-- START OF Extracted text --
The weakness of perfectionist thinking was most apparent in Macaulay's writing when she resorted to a religious explanation of some historical event which she thought could not be explained in any other way. For example, she argued that men who opposed King Charles II finally gave up all hope of a constitutional redress of their grievances and “prepared to seek relief by that solemn appeal to heaven, which is the constant resource of the brave, when the voice of freedom is put to silence by the power of oppression.”59 She wrote often of England's dreadful state of corruption, implying that the state of perfection lay far in the future. As long as that state of perfection lay so far in the future that it was really little more than an imaginary ideal, a perfectionist philosophy could maintain its validity. But when the possibility of final realization of all the radical goals seemed to lie so close at hand, as it did in 1789-90, the philosophy might easily break under the weight of inevitable disappointment.
-- END OF Extracted text --
* **What needs to be done**
Carry the passage on Macaulay's perfectionist thinking forward from its closing sentence.
-- START OF Entries supplied --
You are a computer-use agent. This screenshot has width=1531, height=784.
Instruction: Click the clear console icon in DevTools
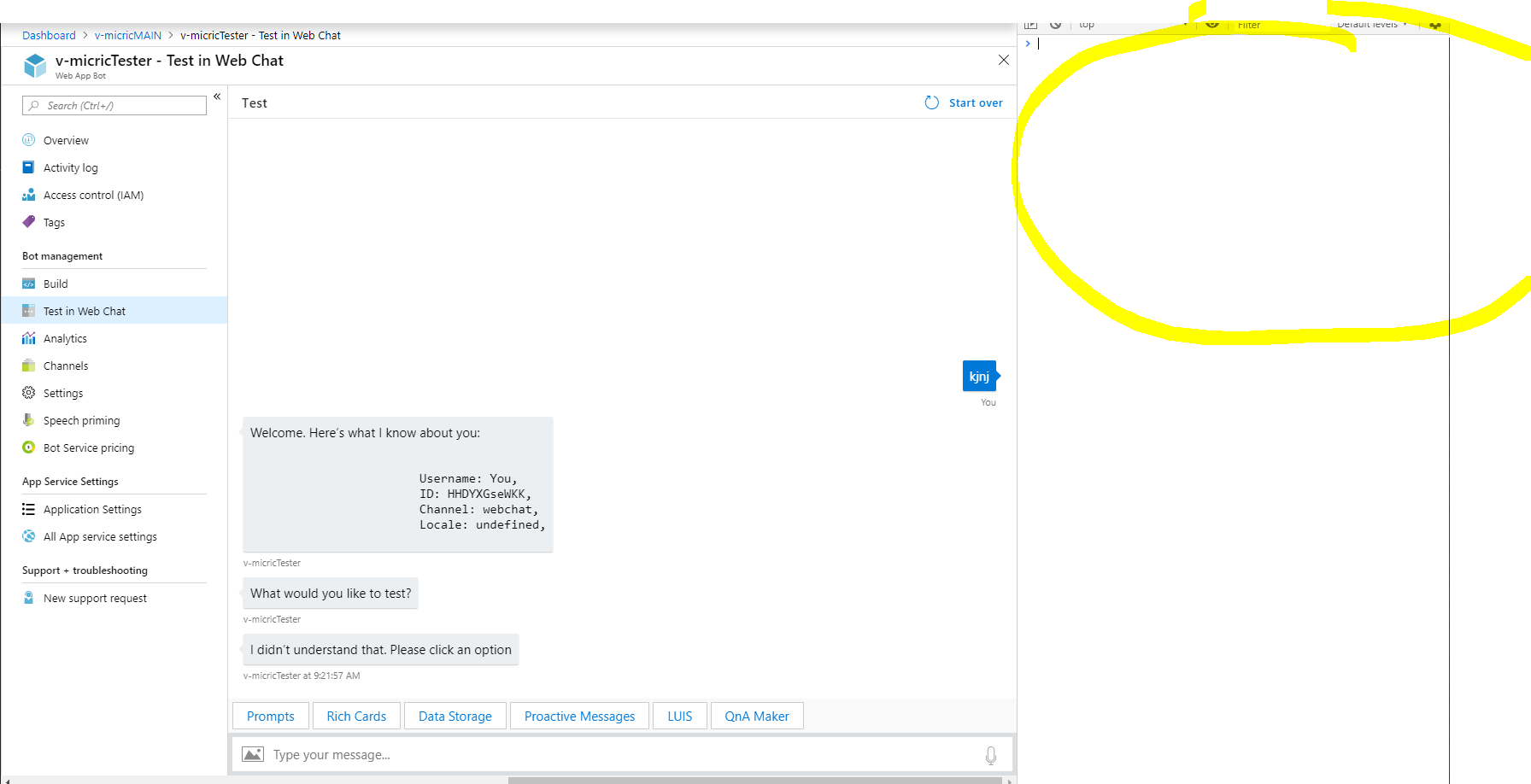pyautogui.click(x=1055, y=24)

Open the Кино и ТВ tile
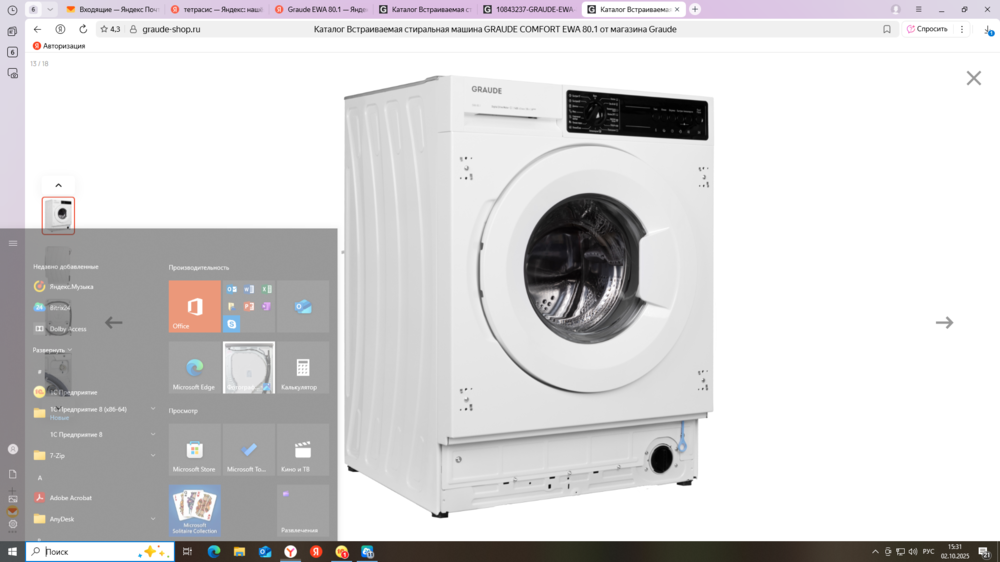coord(302,450)
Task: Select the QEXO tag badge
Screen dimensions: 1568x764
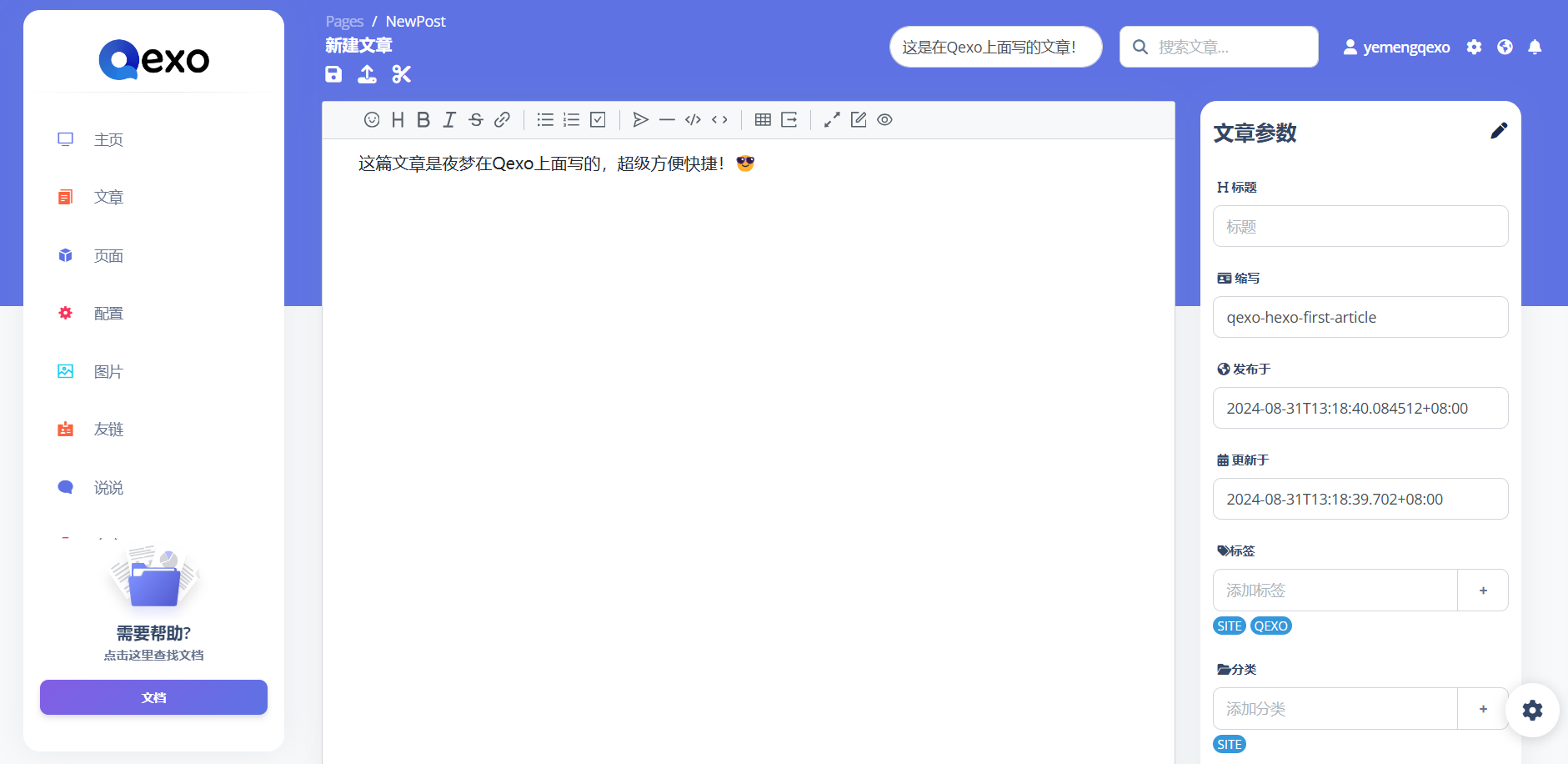Action: point(1271,626)
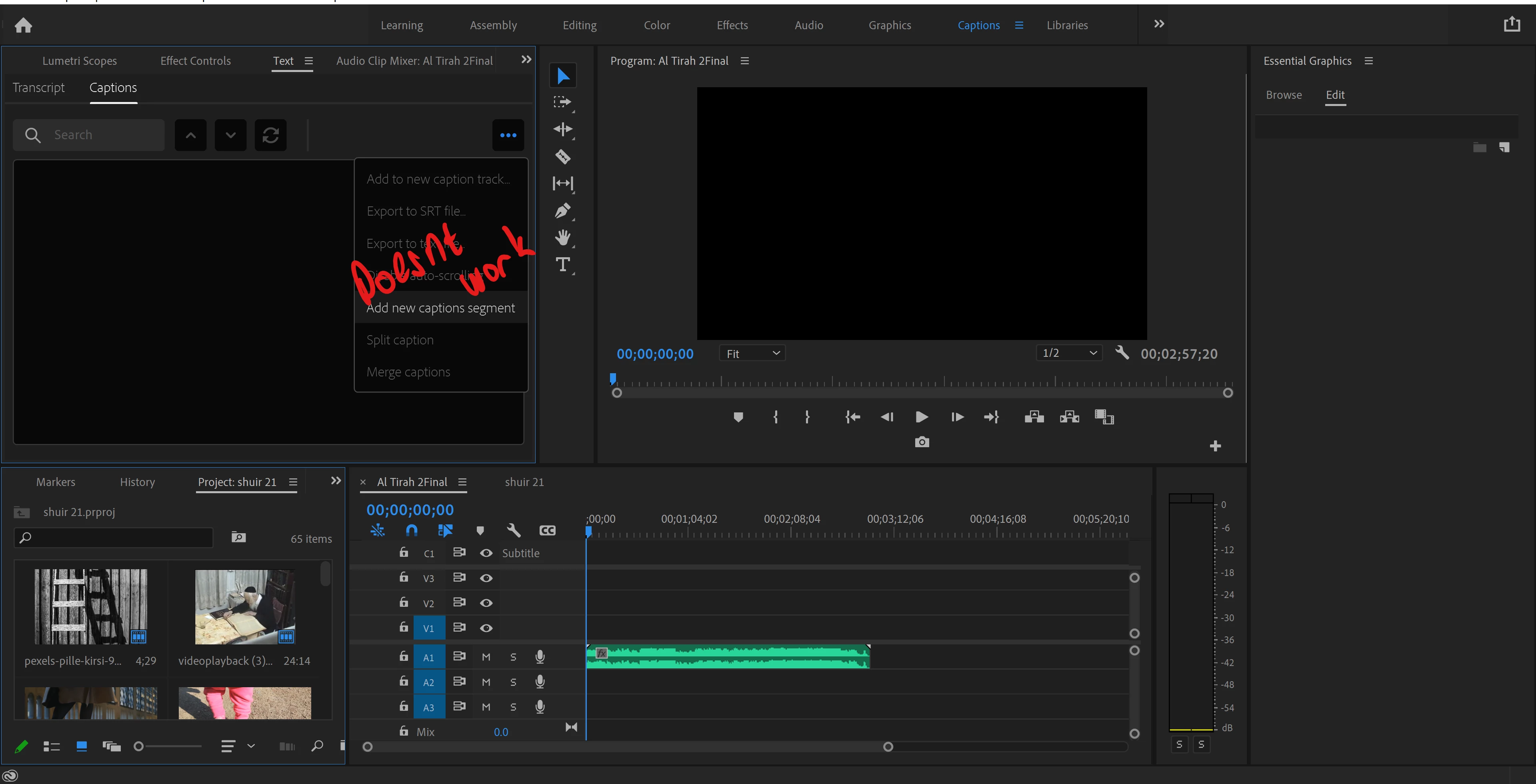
-- END OF Entries supplied --
* **Result of the exercise**
This weakness of perfectionism certainly did not negate the real contributions of the eighteenth-century radicals; they were among the most important influences on the development of American political ideas, and most of their proposed reforms were eventually realized in England as well, although not until much later in the nineteenth century.60 But piecemeal reforms and continuous changes in political institutions were a tacit admission that the “right” political system at a given point in time might no longer be right fifty years later, and—by implication—that the perfect world would never be achieved. For Priestly, who lived long enough to see some of the effects of the American and French Revolutions, even America proved to be a disappointment.61 But it is one of the subtle ironies of history that most of this generation of radicals did not live long enough to be totally disillusioned; Macaulay, like her friend Price, died in 1791, when it was still possible to believe that the fall of the Bastille was the beginning of the millennium on earth.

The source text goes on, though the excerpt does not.